• **Text passage**
If you define it as the language C in the CS sense, meaning the set of all valid C programs, then C – as well as virtually every other language aside from turing tarpits and Lisp – is not context free. The reasons are not related to the problem of interpreting a C program (e.g. deciding whether a * b; is a multiplication or a declaration). Instead, it's simply because context free grammars can't help you decide whether a given string is a valid C program. Even something as simple as int main() { return 0; } needs a more powerful mechanism than context free grammars, as you have to (1) remember the return type and (2) check that whatever occurs after the return matches the return type. a * b; faces a similar problem – you don't need to know whether it's a multiplication, but if it is a multiplication, that must be a valid operation for the types of a and b. I'm not actually sure whether a context sensitive grammar is enough for all of C, as some restrictions on valid C programs are quite subtle, even if you exclude undefined behaviour (some of which may even be undecidable).
Of course, the above notion is hardly useful. Generally, when talking grammars, we're only interested in a pretty good approximation of a valid program: We want a grammar that rules out as many strings which aren't C as possible without undue complexity in the grammar (for example, 1 a or (-)). Everything else is left to later phases of the compiler and called a semantic error or something similar to distinguish it from the first class of errors. These "approximate" grammars are almost always context free grammars (including in C's case), so if you want to call this approximation of the set of valid programs "syntax", C is indeed defined by a context free grammar. Many people do, so you'd be in good company.
The C language, as defined by the language standard, includes the preprocessor. The following is a syntactically correct C program:
#define START int main(
#define MIDDLE ){
START int argc, char** argv MIDDLE return 0; }
It seems to be really tempting to answer this question (which arises a lot) "sure, there is a CFG for C", based on extracting a subset of the grammar in the standard, which grammar in itself is ambiguous and recognizes a superset of the language. That CFG is interesting and even useful, but it is not C.
In fact, the productions in the standard do not even attempt to describe what a syntactically correct source file is. They describe:
The lexical structure of the source file (along with the lexical structure of valid tokens after pre-processing).
The grammar of individual preprocessor directives
A superset of the grammar of the post-processed language, which relies on some other mechanism to distinguish between typedef-name and other uses of identifier, as well as a mechanism to distinguish between constant-expression and other uses of conditional-expression.
There are many who argue that the issues in point 3 are "semantic", rather than "syntactic". However, the nature of C (and even more so its cousin C++) is that it is impossible to disentangle "semantics" from the parsing of a program. For example, the following is a syntactically correct C program:
#define base 7
#if base * 2 < 10
&one ?= two*}}
#endif
int main(void){ return 0; }
So if you really mean "is the syntax of the C language defined by a CFG", the answer must be no. If you meant, "Is there a CFG which defines the syntax of some language which represents strings which are an intermediate product of the translation of a program in the C language," it's possible that the answer is yes, although some would argue that the necessity to make precise what is a constant-expression and a typedef-name make the syntax necessarily context-sensitive, in a way that other languages are not.
Is the syntax of C Language completely defined through Context Free Grammars?

• **Information shown**
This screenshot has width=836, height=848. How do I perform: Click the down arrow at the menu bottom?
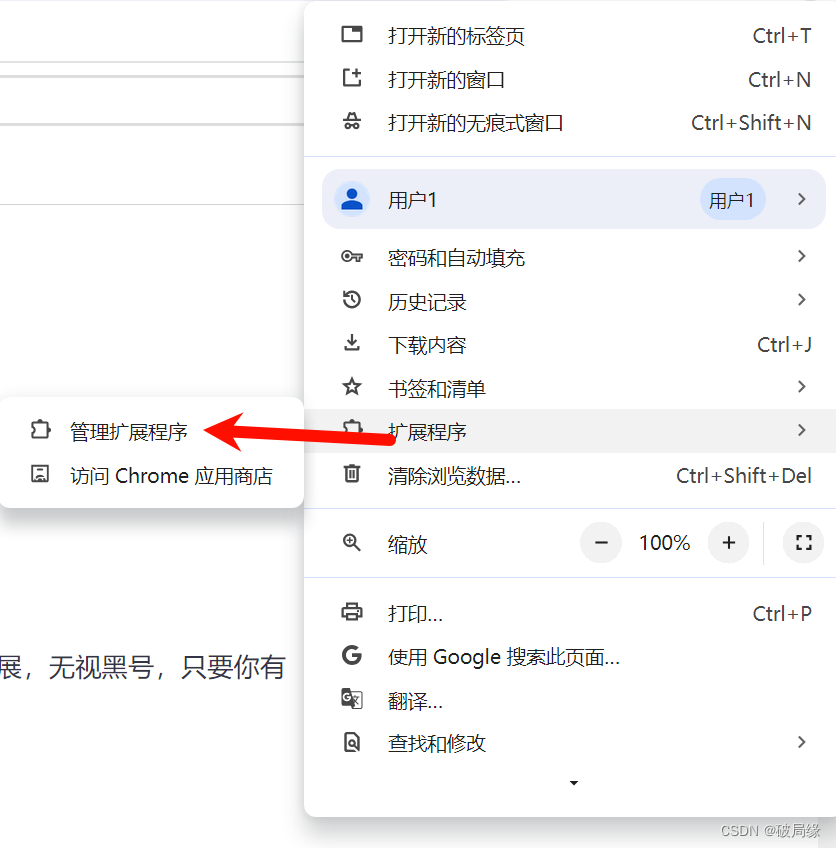pyautogui.click(x=573, y=783)
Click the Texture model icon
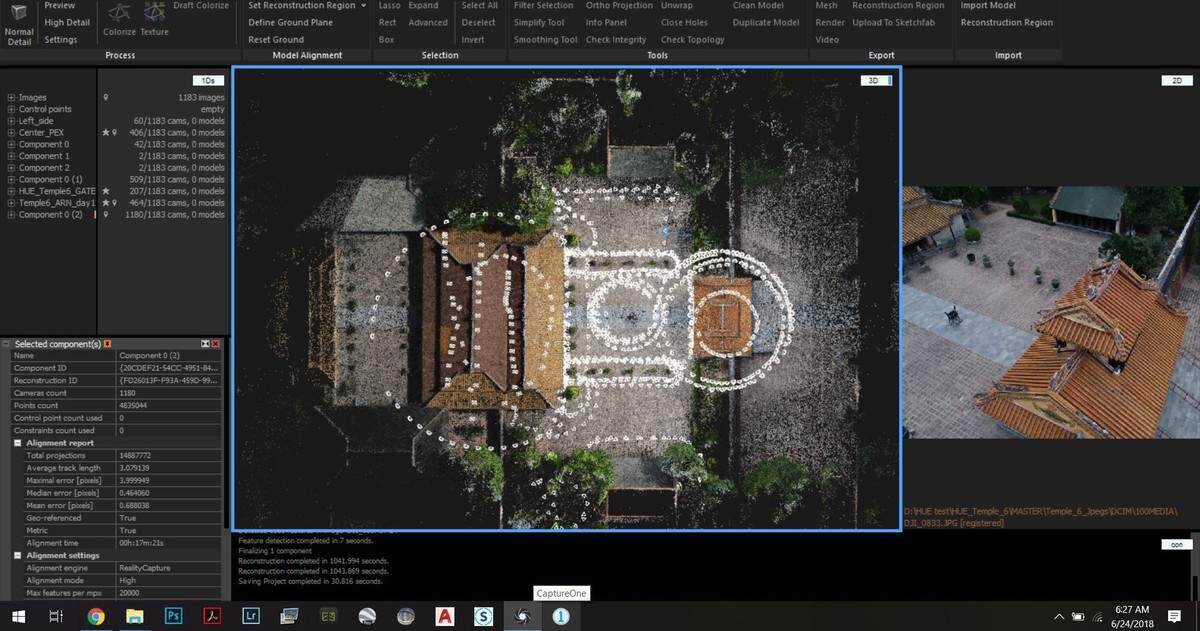1200x631 pixels. click(x=154, y=19)
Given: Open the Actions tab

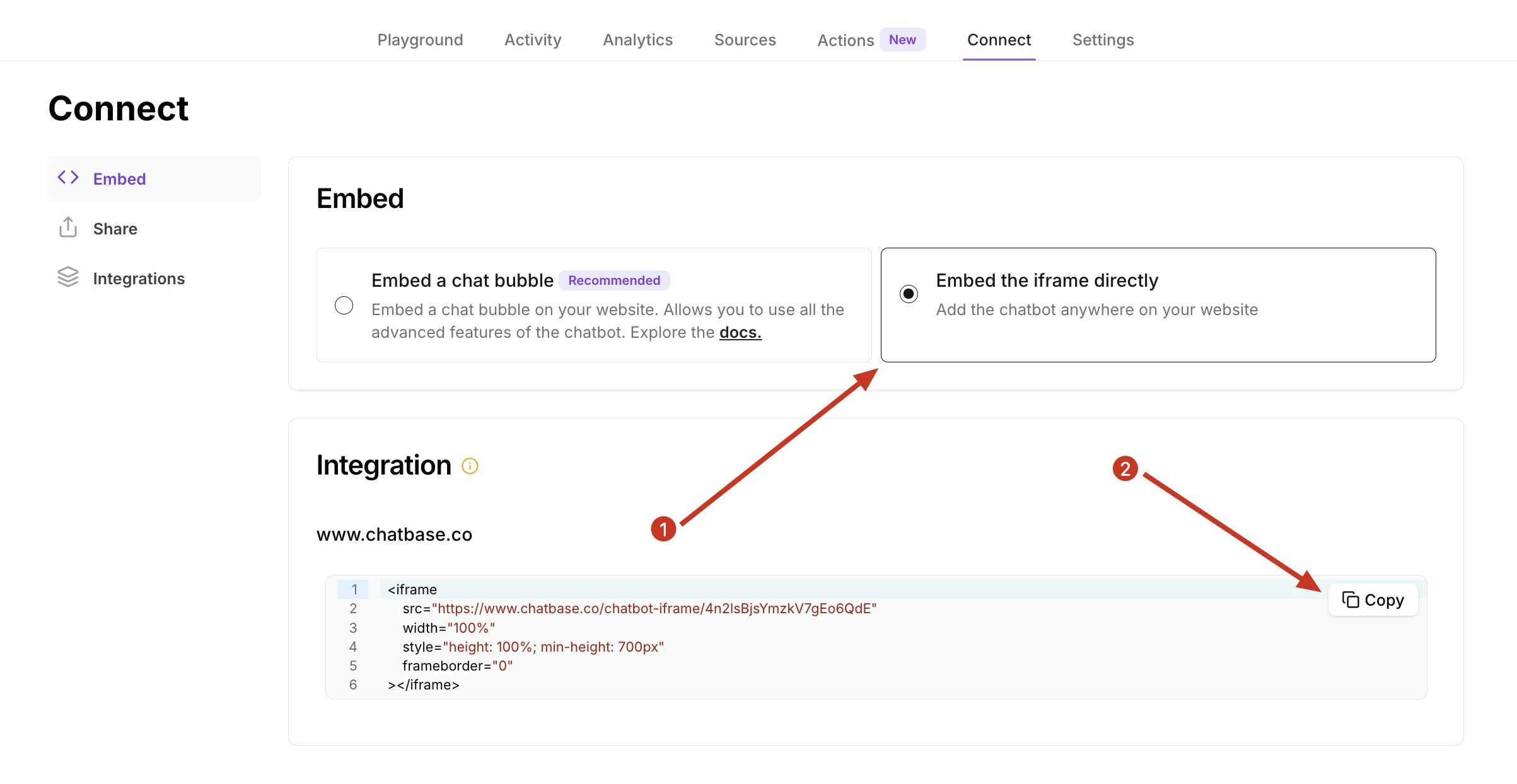Looking at the screenshot, I should pyautogui.click(x=846, y=40).
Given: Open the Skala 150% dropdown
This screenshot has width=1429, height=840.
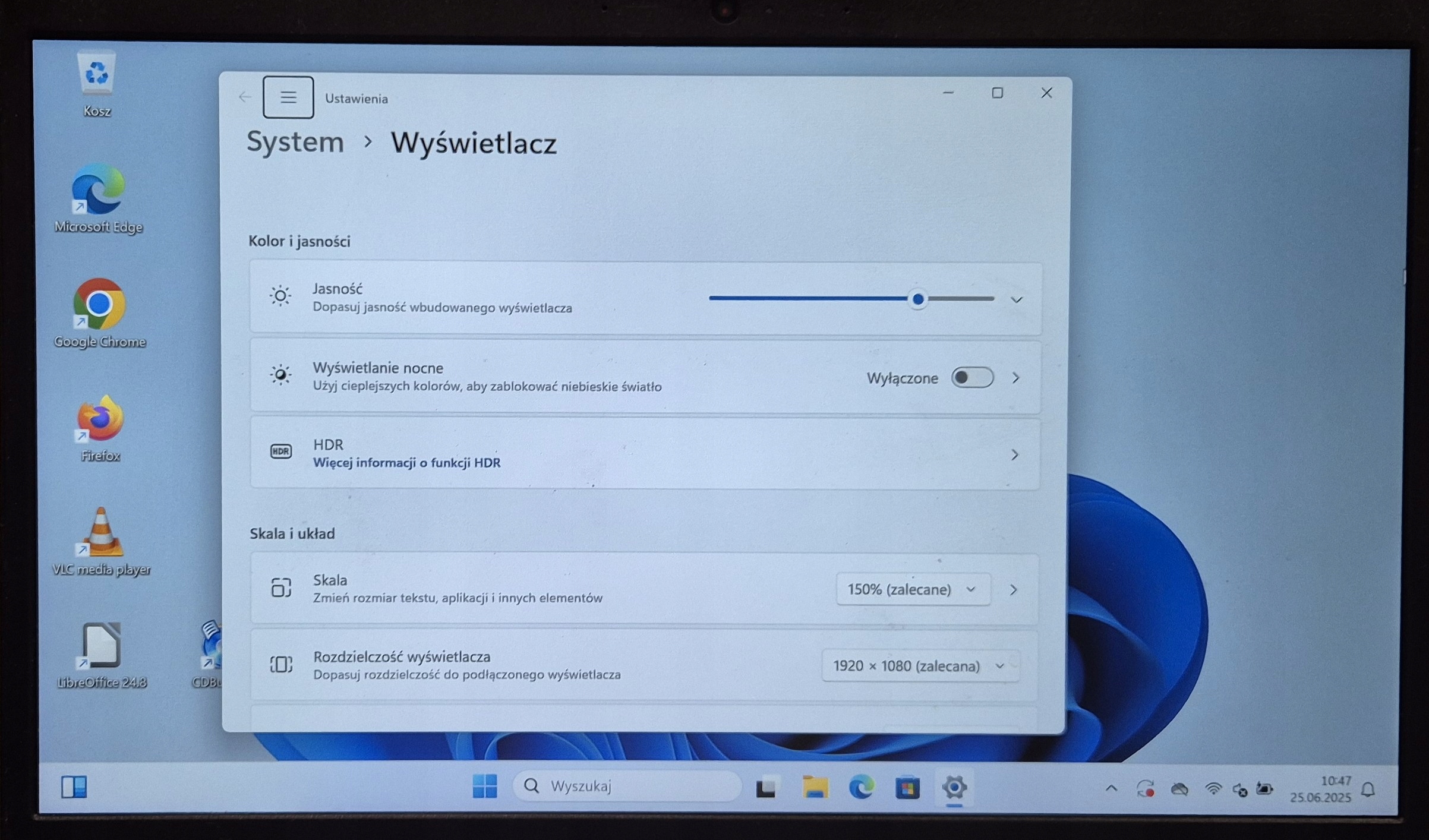Looking at the screenshot, I should [x=913, y=589].
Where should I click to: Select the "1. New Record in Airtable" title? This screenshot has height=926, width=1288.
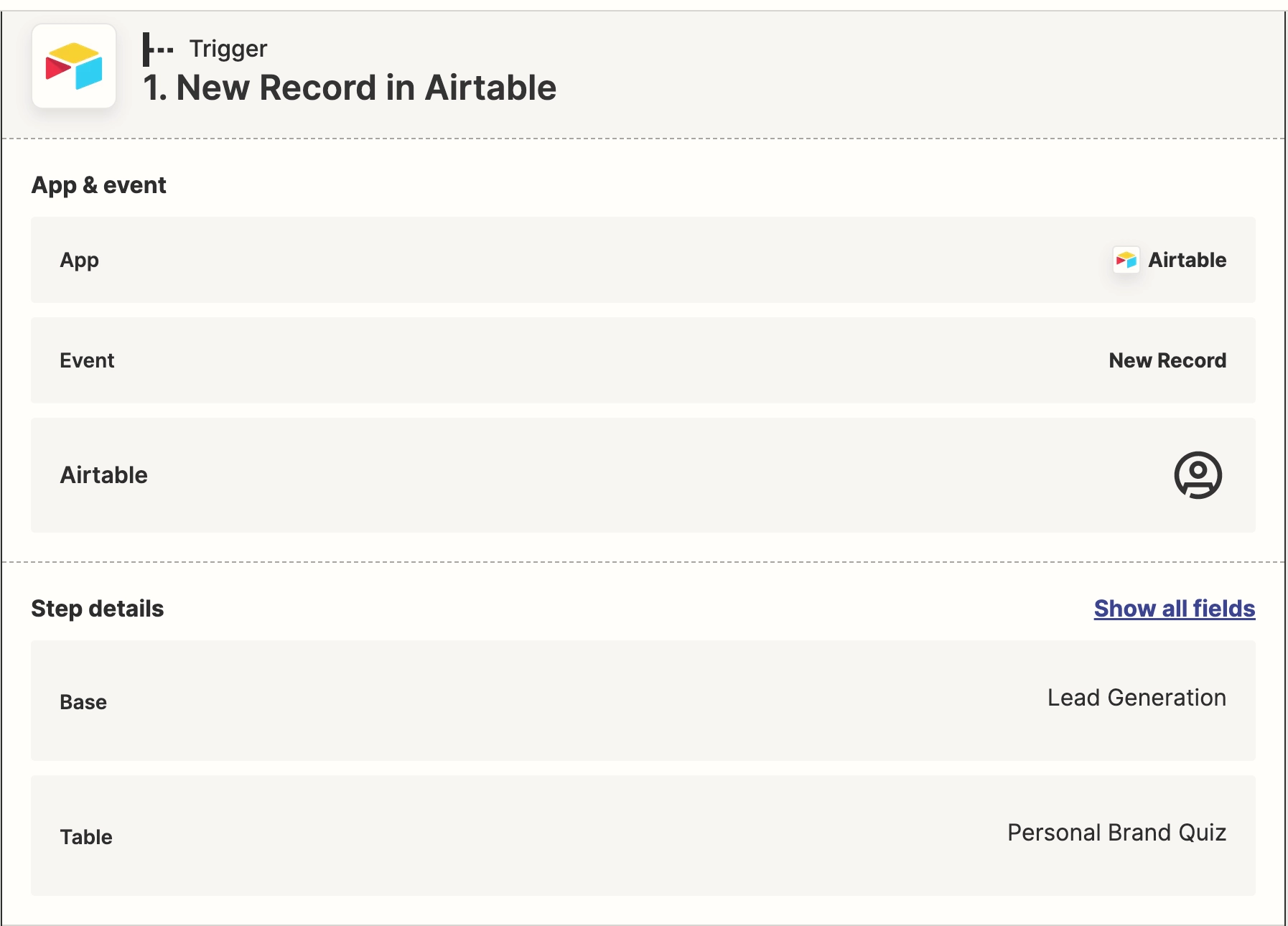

• **Exercise task**
Do these statements agree with the passage on C and context-free grammars? 1. The productions in the standard describe the grammar of individual preprocessor directives. 2. The reasons C is not context free are related to deciding whether a * b; is a multiplication or a declaration. 3. The approximate grammars are almost always context-sensitive grammars. The rows come from a separate source.

• **Reply to the exercise**
1. Yes: "The grammar of individual preprocessor directives"
2. No: "The reasons are not related to the problem of interpreting a C program"
3. No: "are almost always context free grammars (including in C's case)"